L’âge intervient de manière décisive. Pourquoi dort-on moins au fur et à mesure que s’écoulent les ans ?

L’évolution est très nette. Un bébé a besoin d’un nombre considérable d’heures de sommeil, un adolescent d’une petite dizaine par nuit, un adulte de sept à huit, alors qu’une personne de 80 ans dort en moyenne un peu moins de six heures. Pourquoi ? Plusieurs éléments entrent en ligne de compte.

Il s’agit d’abord de considérer une série de modifications physiologiques, comme la baisse de la sécrétion de mélatonine, communément appelée l’hormone du sommeil. On peut également citer une activité moins intense durant la journée, ce qui réduit la fatigue. Des problèmes somatiques, comme les douleurs articulaires, peuvent aussi exercer une influence. En tout état de cause, cette réduction de la durée du sommeil s’accompagne aussi d’une diminution de sa qualité, avec fréquemment des difficultés d’endormissement et des réveils impromptus, ce qui est forcément mal vécu.

Vous évoquiez les enfants. Dorment-ils tous comme des bébés ?

Non, certainement pas. Chaque stade de l’enfance est marqué par des troubles potentiels du sommeil.
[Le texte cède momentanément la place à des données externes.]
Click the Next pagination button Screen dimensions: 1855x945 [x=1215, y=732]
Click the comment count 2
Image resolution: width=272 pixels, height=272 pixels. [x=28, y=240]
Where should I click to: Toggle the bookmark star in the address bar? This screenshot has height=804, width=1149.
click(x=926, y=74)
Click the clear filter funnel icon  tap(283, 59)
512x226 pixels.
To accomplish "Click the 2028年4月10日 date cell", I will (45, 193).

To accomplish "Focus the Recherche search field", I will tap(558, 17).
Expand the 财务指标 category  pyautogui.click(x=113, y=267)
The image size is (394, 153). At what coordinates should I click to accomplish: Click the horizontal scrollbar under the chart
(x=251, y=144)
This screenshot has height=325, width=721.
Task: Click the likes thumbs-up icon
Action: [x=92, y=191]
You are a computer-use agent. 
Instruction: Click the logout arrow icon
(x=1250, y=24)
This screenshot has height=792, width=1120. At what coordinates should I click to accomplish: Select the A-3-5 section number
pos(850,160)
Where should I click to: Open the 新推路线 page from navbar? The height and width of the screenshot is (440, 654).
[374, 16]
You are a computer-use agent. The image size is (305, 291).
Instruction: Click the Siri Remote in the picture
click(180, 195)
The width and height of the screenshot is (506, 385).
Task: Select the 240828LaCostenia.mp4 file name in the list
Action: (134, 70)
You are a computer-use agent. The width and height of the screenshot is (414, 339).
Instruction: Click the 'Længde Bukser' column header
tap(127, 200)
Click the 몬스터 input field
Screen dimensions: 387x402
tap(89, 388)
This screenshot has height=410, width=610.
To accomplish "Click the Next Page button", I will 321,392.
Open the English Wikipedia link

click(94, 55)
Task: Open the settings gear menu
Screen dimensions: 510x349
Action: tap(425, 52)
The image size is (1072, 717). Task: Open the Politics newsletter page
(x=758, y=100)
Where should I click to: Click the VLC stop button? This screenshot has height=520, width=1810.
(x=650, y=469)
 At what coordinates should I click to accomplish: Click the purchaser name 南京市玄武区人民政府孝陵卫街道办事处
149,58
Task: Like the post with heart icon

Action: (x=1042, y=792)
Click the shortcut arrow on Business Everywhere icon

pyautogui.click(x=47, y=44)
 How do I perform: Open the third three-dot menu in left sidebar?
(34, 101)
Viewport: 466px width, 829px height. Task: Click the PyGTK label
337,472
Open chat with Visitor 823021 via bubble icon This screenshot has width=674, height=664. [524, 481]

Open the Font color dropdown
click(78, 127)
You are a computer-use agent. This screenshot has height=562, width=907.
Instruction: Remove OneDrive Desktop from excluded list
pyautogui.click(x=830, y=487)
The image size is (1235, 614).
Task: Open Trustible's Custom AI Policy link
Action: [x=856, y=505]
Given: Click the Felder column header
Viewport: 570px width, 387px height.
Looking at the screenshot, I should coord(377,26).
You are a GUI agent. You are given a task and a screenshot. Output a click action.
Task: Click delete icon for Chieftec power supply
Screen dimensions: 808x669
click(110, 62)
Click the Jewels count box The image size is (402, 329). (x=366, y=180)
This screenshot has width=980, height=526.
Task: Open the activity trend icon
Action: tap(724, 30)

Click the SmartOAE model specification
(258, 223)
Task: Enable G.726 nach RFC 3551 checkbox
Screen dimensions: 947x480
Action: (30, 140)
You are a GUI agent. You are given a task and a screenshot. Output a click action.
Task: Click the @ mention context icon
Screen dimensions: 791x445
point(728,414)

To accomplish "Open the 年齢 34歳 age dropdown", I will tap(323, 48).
Les éveils nocturnes répétés et les difficultés à se rendormir sont bien connus chez les plus petits, pour qui il est fondamental d’assurer un environnement de sommeil familier. Les terreurs nocturnes et le somnambulisme surviennent plus avant. De fait, les nuits ne se font pas forcément toutes seules.

Les personnes qui dorment très peu vous consultent-elles, ne fût-ce que pour se rassurer ?

Pourquoi le feraient-elles si cela ne gêne pas leur existence ? Ce que l’on peut regretter, c’est qu’avant qu’un patient souffrant de troubles chroniques du sommeil, avec un réel impact sur sa vie quotidienne, s’adresse à un spécialiste, il s’écoule souvent une longue période après l’apparition des premiers troubles. Or, une prise en charge adaptée, qui ne se limite certainement pas à la prescription de médicaments, peut lui être proposée.